#### GOAL
Rewrite the material below as a numbered list with one line per item. Skip blank lines and leave out the pictures.

## Begin

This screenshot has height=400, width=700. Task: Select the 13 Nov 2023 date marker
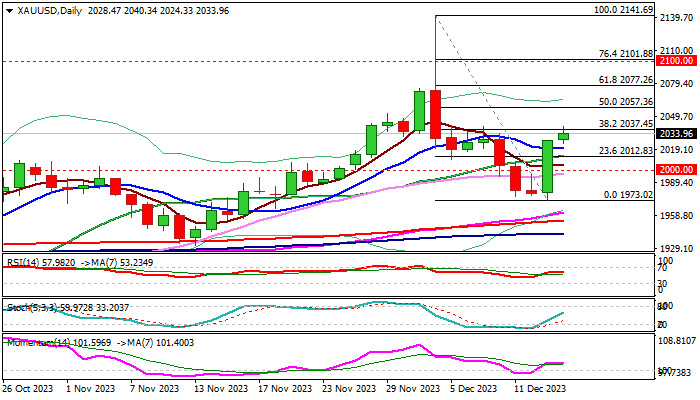(223, 389)
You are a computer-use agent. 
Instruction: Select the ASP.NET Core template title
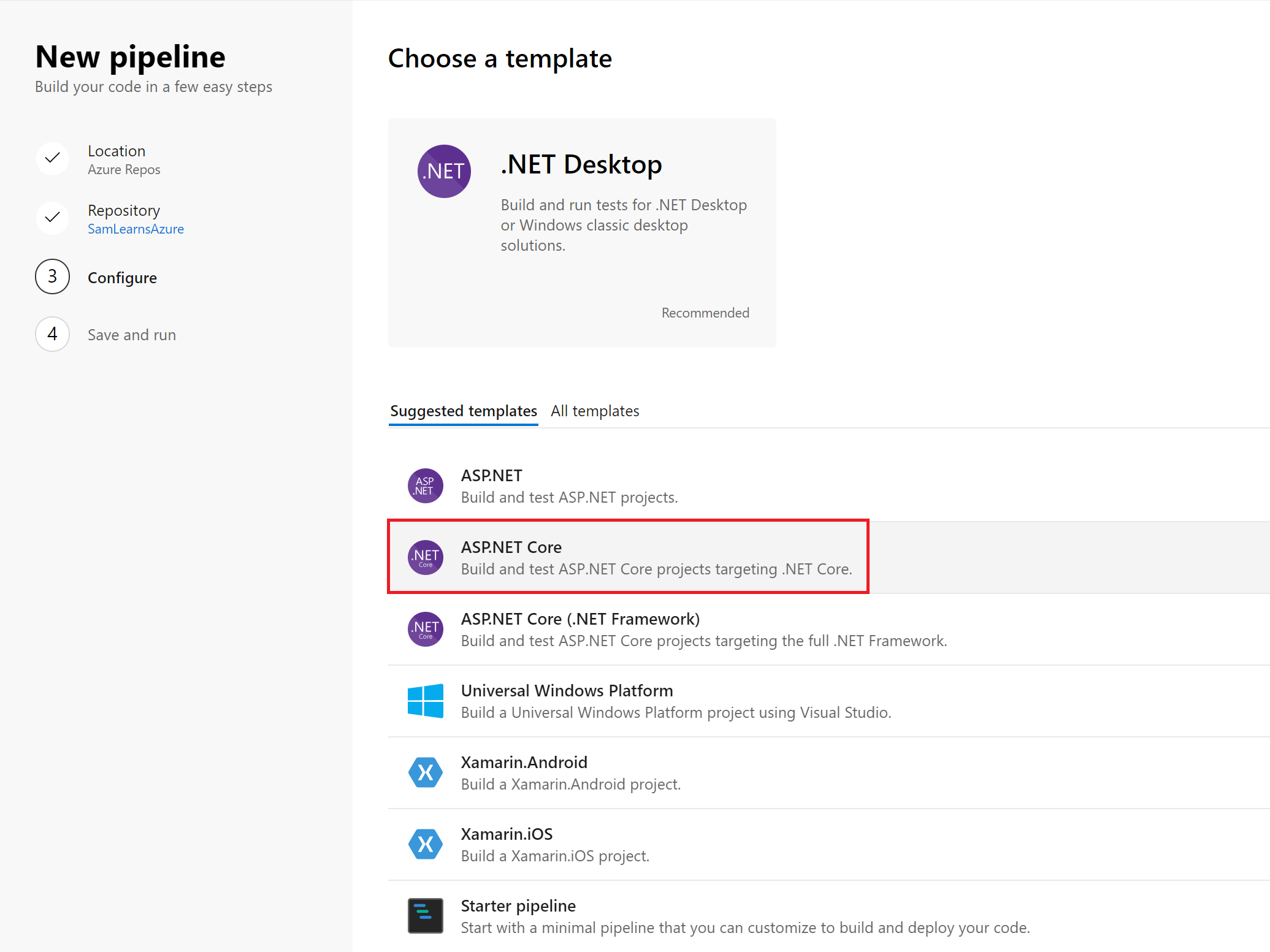pyautogui.click(x=511, y=547)
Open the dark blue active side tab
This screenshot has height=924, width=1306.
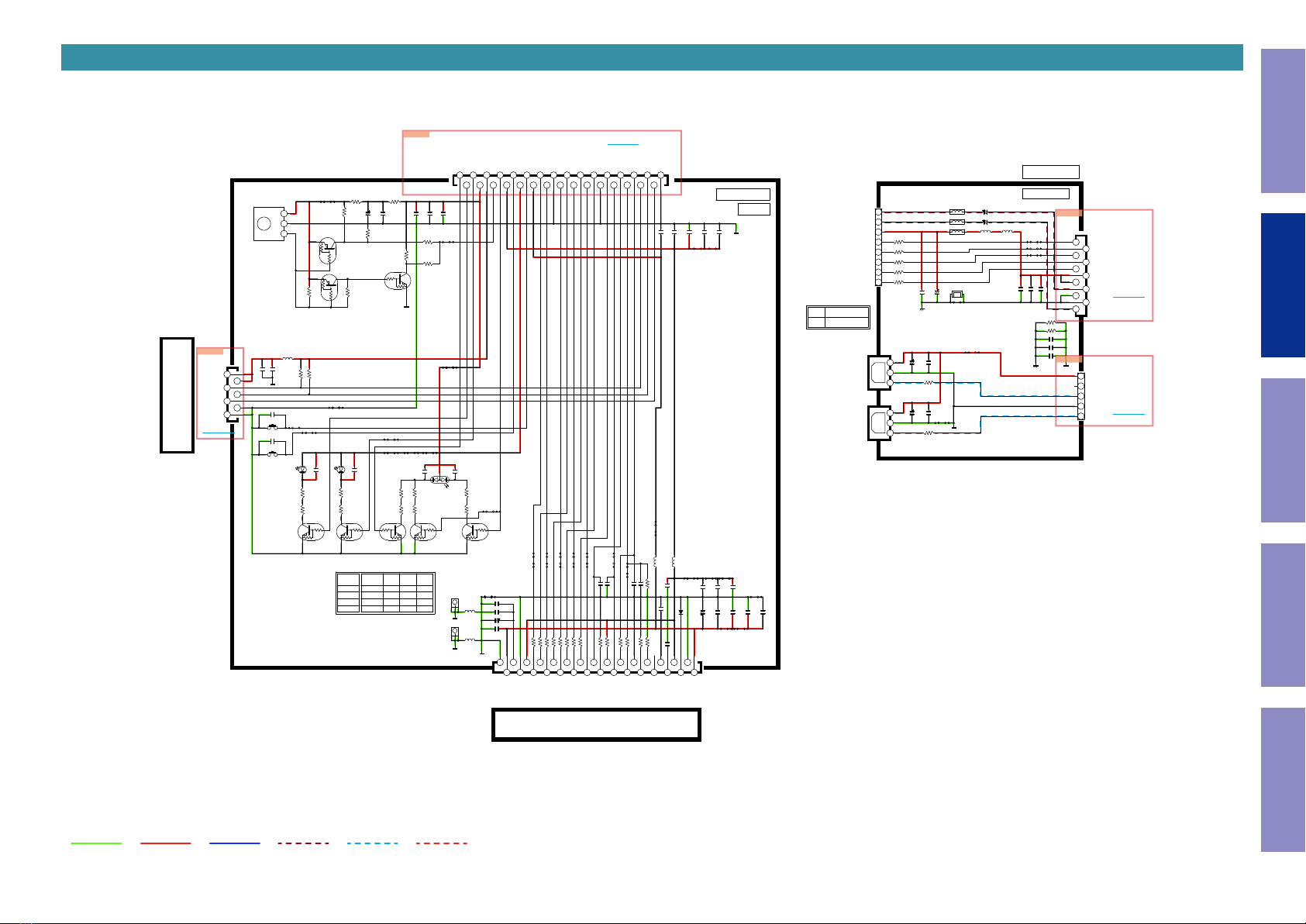[x=1283, y=285]
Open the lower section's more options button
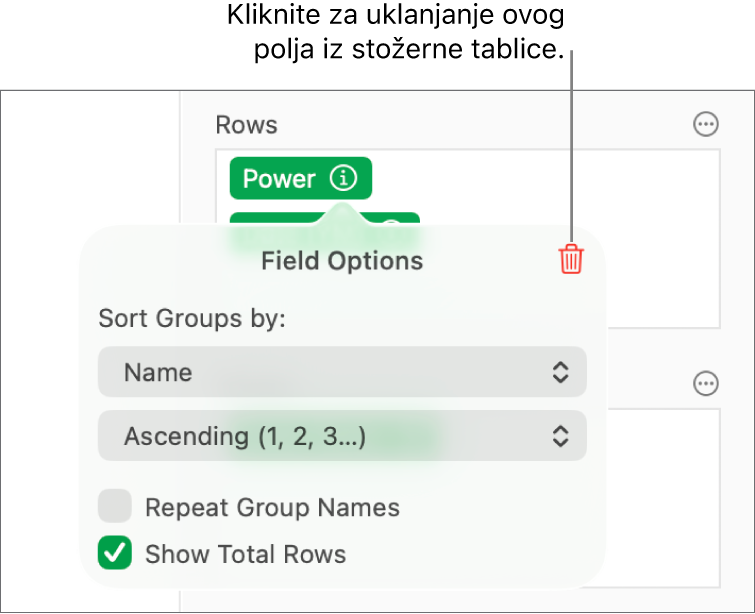This screenshot has height=614, width=755. coord(706,383)
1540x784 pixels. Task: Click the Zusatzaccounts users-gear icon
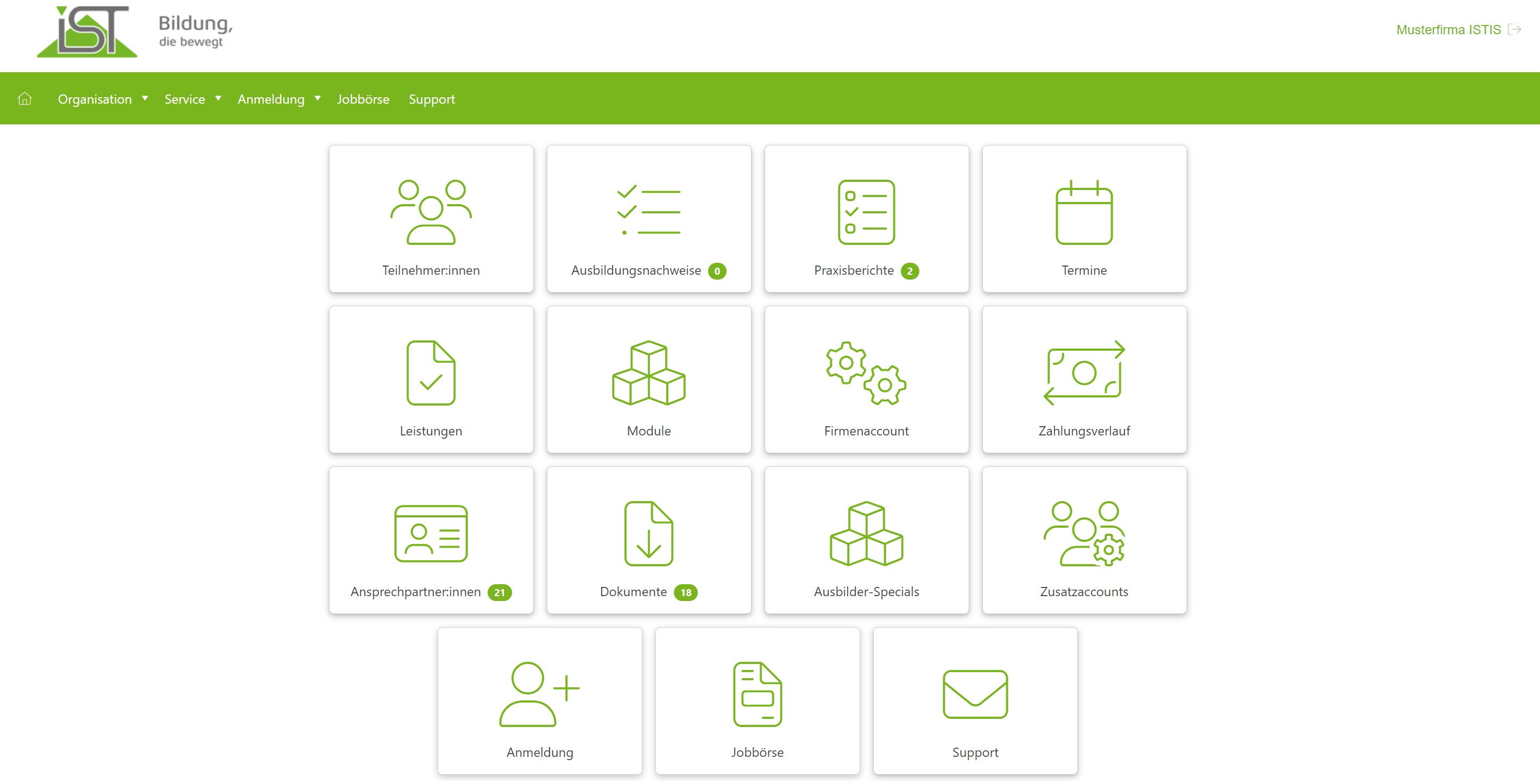1083,534
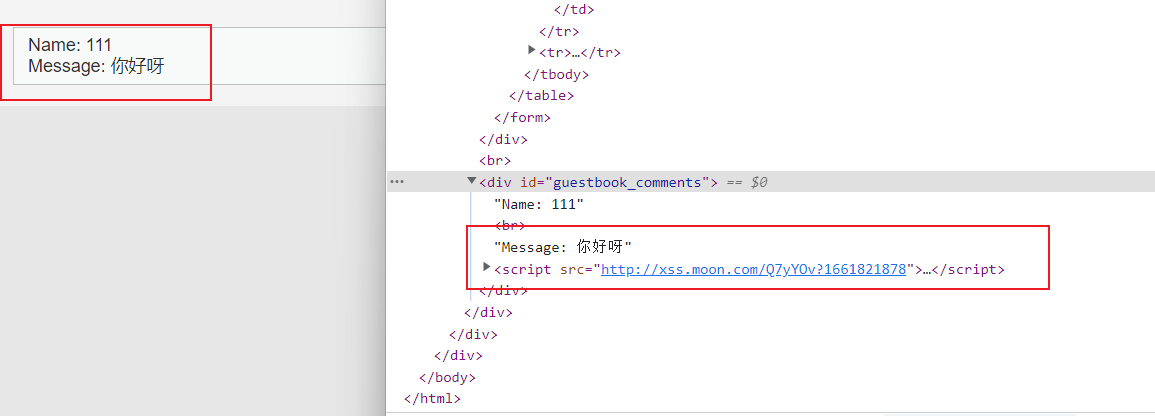The height and width of the screenshot is (416, 1155).
Task: Select the closing </td> tag line
Action: click(574, 10)
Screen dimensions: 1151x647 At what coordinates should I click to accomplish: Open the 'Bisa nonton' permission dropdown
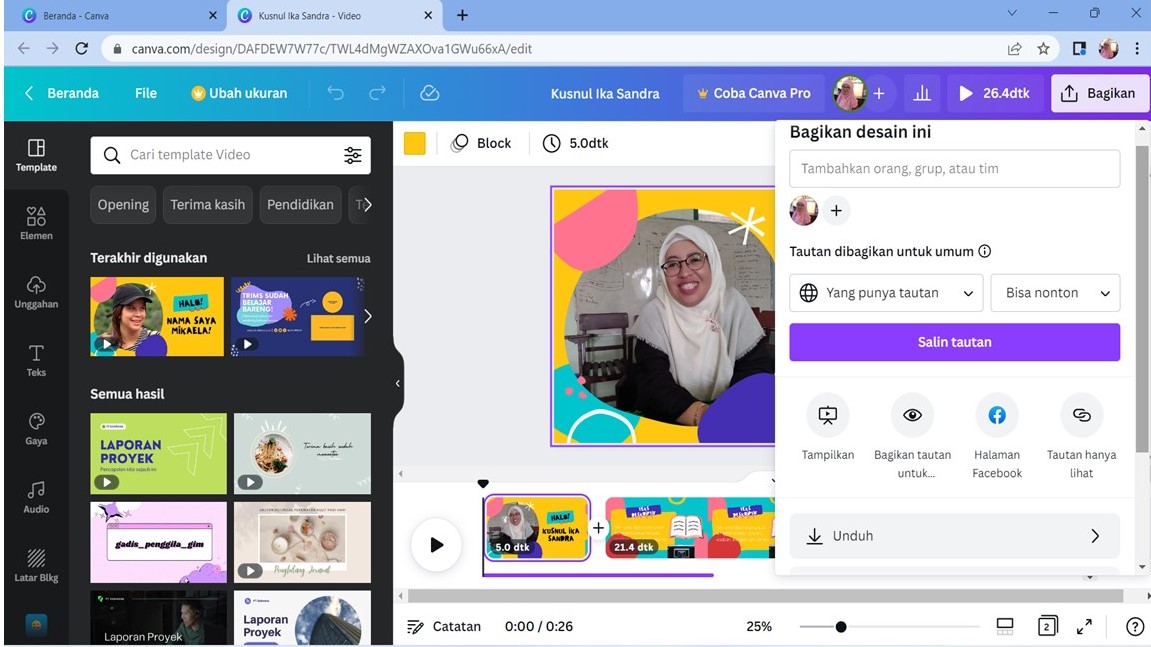point(1055,293)
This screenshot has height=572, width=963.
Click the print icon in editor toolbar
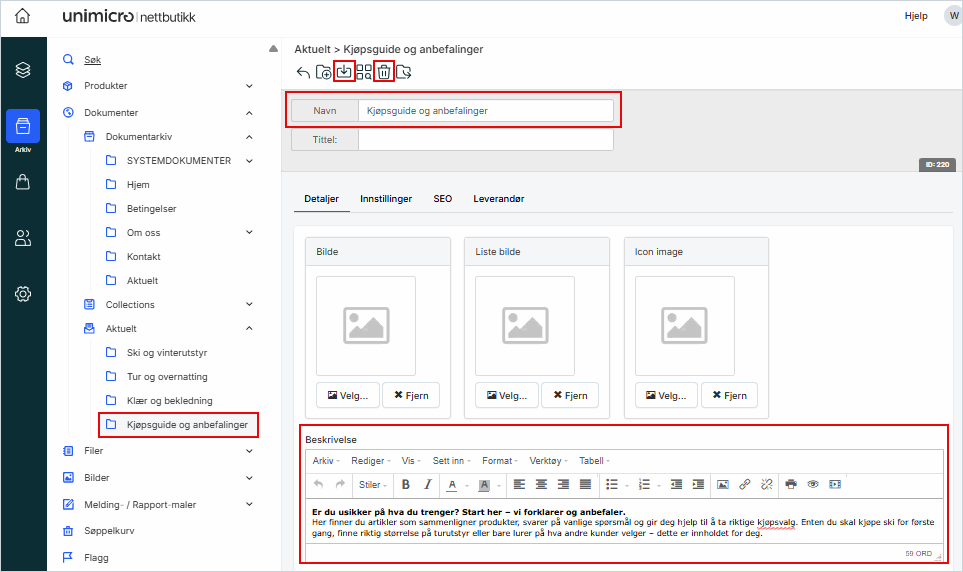tap(791, 484)
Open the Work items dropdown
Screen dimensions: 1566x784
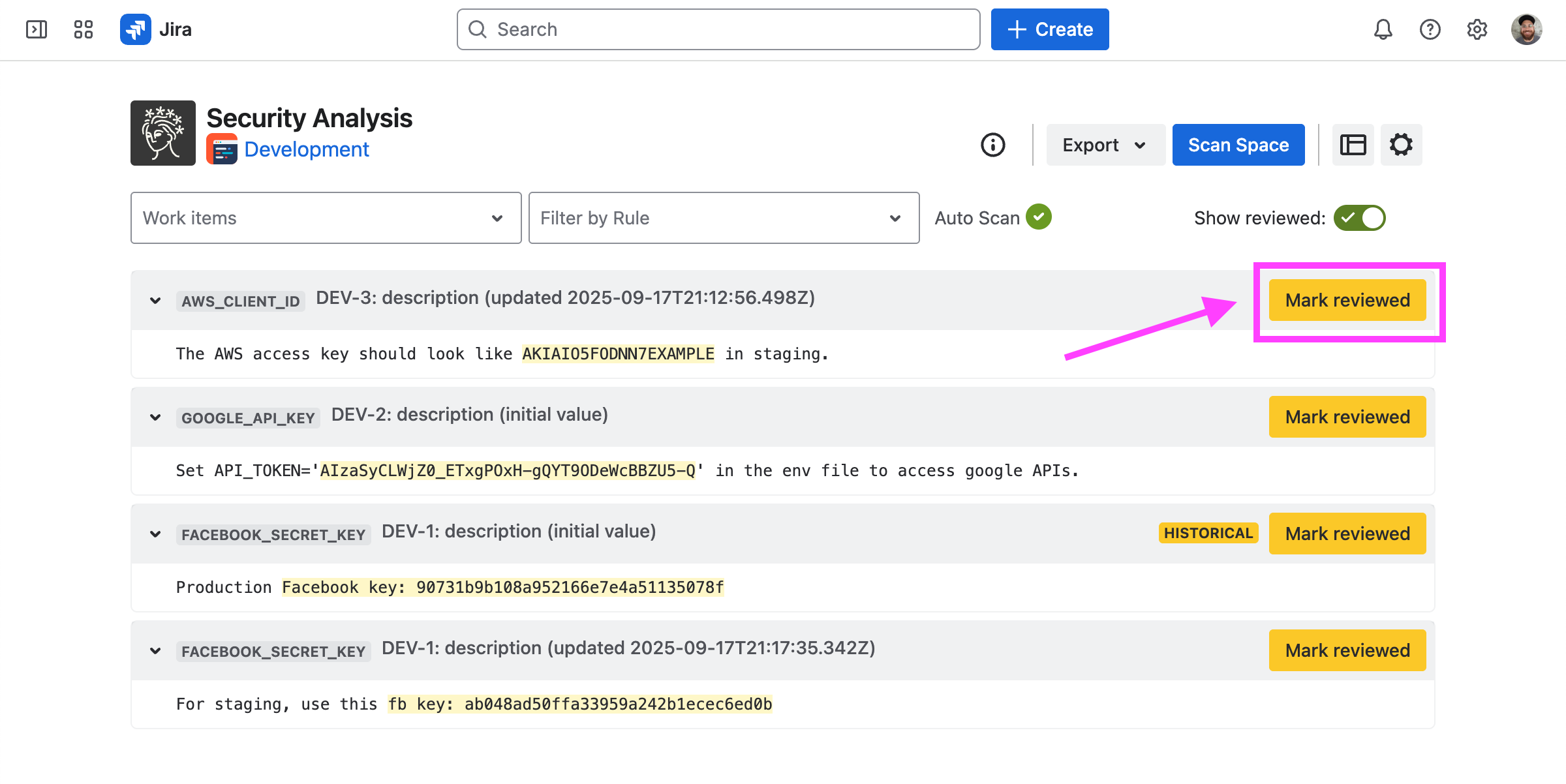tap(326, 218)

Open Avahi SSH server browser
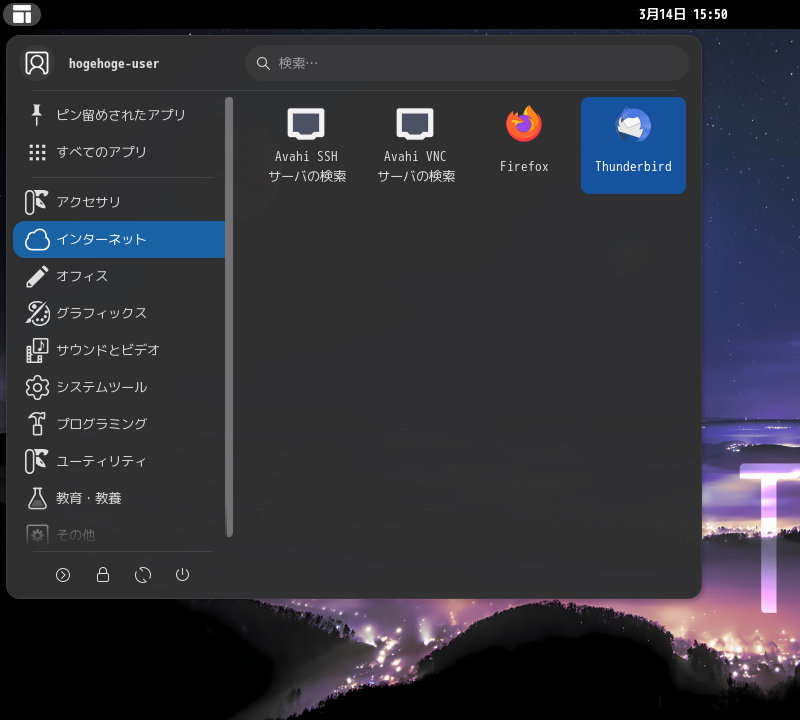tap(306, 144)
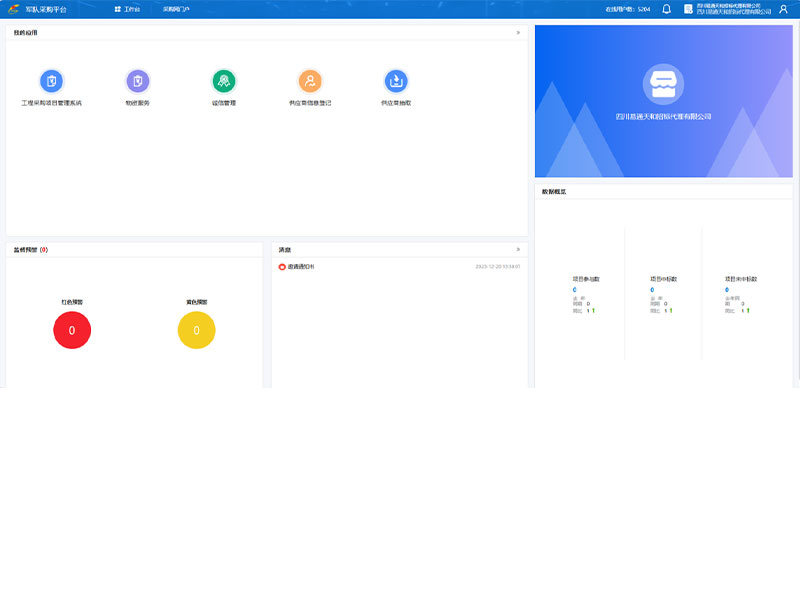Click the user profile icon at top right

coord(783,9)
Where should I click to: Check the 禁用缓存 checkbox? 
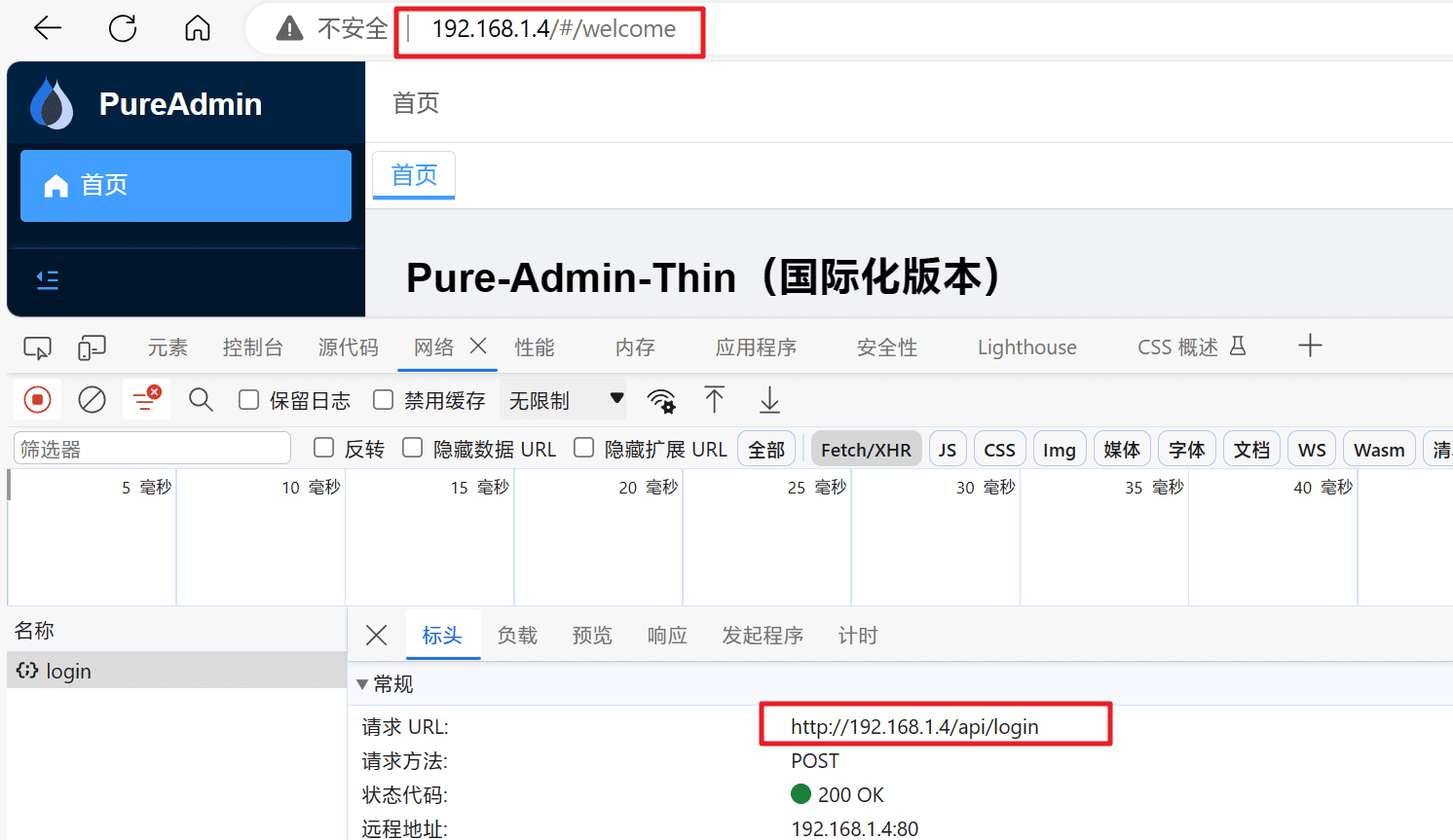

## End

#### FINAL RESULT
1. This screenshot has height=400, width=700. Task: Select the 13 Nov 2023 date marker
2. (223, 389)
3. You are a computer-use agent. 
4. Instruction: Select the ASP.NET Core template title
5. pyautogui.click(x=511, y=547)
6. Open the dark blue active side tab
7. This screenshot has height=924, width=1306.
8. [x=1283, y=285]
9. Open the lower section's more options button
10. This screenshot has height=614, width=755. coord(706,383)
11. 1540x784 pixels. Task: Click the Zusatzaccounts users-gear icon
12. 1083,534
13. The height and width of the screenshot is (416, 1155).
14. Task: Select the closing </td> tag line
15. Action: click(574, 10)
16. Screen dimensions: 1151x647 At what coordinates should I click to accomplish: Open the 'Bisa nonton' permission dropdown
17. point(1055,293)
18. This screenshot has height=572, width=963.
19. Click the print icon in editor toolbar
20. tap(791, 484)
21. Open the Work items dropdown
22. Screen dimensions: 1566x784
23. tap(326, 218)
24. Open Avahi SSH server browser
25. tap(306, 144)
26. Click the user profile icon at top right
27. coord(783,9)
28. Where should I click to: Check the 禁用缓存 checkbox? 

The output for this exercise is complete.